■ Short exercise ■
Rewrite every one of the records below with "screenshot" replaced by "capture", keeping everything else the same.

***** Rows

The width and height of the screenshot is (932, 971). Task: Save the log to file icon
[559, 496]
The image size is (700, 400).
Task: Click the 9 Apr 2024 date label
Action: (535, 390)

**********

■ Output of the exercise ■
The width and height of the capture is (932, 971). Task: Save the log to file icon
[559, 496]
The image size is (700, 400).
Task: Click the 9 Apr 2024 date label
Action: (535, 390)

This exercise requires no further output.